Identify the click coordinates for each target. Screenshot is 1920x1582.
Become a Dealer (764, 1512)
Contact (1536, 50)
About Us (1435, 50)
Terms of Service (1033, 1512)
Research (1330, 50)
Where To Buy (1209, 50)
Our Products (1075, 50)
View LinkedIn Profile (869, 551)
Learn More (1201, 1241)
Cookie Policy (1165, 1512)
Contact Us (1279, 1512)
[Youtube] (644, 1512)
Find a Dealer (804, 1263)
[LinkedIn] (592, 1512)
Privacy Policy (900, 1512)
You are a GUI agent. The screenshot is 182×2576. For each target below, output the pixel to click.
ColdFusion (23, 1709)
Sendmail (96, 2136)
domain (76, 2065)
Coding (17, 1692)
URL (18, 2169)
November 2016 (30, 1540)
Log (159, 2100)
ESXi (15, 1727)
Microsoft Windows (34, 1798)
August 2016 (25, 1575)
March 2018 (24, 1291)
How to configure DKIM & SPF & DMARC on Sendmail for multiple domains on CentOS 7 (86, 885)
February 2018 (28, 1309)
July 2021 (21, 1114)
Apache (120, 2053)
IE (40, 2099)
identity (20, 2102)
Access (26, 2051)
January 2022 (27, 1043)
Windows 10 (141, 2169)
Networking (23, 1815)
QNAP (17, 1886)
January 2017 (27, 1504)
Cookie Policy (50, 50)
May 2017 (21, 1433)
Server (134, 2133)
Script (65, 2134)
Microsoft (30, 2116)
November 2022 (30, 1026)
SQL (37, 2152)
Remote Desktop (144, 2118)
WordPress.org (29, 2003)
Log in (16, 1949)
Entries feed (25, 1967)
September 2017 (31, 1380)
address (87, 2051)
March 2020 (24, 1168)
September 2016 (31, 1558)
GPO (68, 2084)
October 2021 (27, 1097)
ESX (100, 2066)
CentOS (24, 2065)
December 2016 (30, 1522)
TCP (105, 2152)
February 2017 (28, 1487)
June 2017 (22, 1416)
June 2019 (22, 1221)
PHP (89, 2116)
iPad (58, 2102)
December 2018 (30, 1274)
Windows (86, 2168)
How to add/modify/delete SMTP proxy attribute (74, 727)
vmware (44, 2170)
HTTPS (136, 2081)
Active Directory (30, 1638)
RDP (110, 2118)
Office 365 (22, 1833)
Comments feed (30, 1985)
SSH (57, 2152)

What is required.
Reproduce the entries exactly as they appear.

Output for this task.
Identify the click coordinates for each target. Screenshot is 1920x1582.
Become a Dealer (764, 1512)
Contact (1536, 50)
About Us (1435, 50)
Terms of Service (1033, 1512)
Research (1330, 50)
Where To Buy (1209, 50)
Our Products (1075, 50)
View LinkedIn Profile (869, 551)
Learn More (1201, 1241)
Cookie Policy (1165, 1512)
Contact Us (1279, 1512)
[Youtube] (644, 1512)
Find a Dealer (804, 1263)
[LinkedIn] (592, 1512)
Privacy Policy (900, 1512)
You are a GUI agent. The screenshot is 182×2576. For each target below, output the pixel to click.
ColdFusion (23, 1709)
Sendmail (96, 2136)
domain (76, 2065)
Coding (17, 1692)
URL (18, 2169)
November 2016 (30, 1540)
Log (159, 2100)
ESXi (15, 1727)
Microsoft Windows (34, 1798)
August 2016 (25, 1575)
March 2018 (24, 1291)
How to configure DKIM & SPF & DMARC on Sendmail for multiple domains on CentOS 7 (86, 885)
February 2018 (28, 1309)
July 2021 (21, 1114)
Apache (120, 2053)
IE (40, 2099)
identity (20, 2102)
Access (26, 2051)
January 2022 (27, 1043)
Windows 10 (141, 2169)
Networking (23, 1815)
QNAP (17, 1886)
January 2017 (27, 1504)
Cookie Policy (50, 50)
May 2017 (21, 1433)
Server (134, 2133)
Script (65, 2134)
Microsoft (30, 2116)
November 2022 (30, 1026)
SQL (37, 2152)
Remote Desktop (144, 2118)
WordPress.org (29, 2003)
Log in (16, 1949)
Entries feed (25, 1967)
September 2017 (31, 1380)
address (87, 2051)
March 2020 (24, 1168)
September 2016 (31, 1558)
GPO (68, 2084)
October 2021 (27, 1097)
ESX (100, 2066)
CentOS (24, 2065)
December 2016 (30, 1522)
TCP (105, 2152)
February 2017 (28, 1487)
June 2017 (22, 1416)
June 2019 (22, 1221)
PHP (89, 2116)
iPad (58, 2102)
December 2018 (30, 1274)
Windows (86, 2168)
How to add/modify/delete SMTP proxy attribute (74, 727)
vmware (44, 2170)
HTTPS (136, 2081)
Active Directory (30, 1638)
RDP (110, 2118)
Office 365 (22, 1833)
Comments feed (30, 1985)
SSH (57, 2152)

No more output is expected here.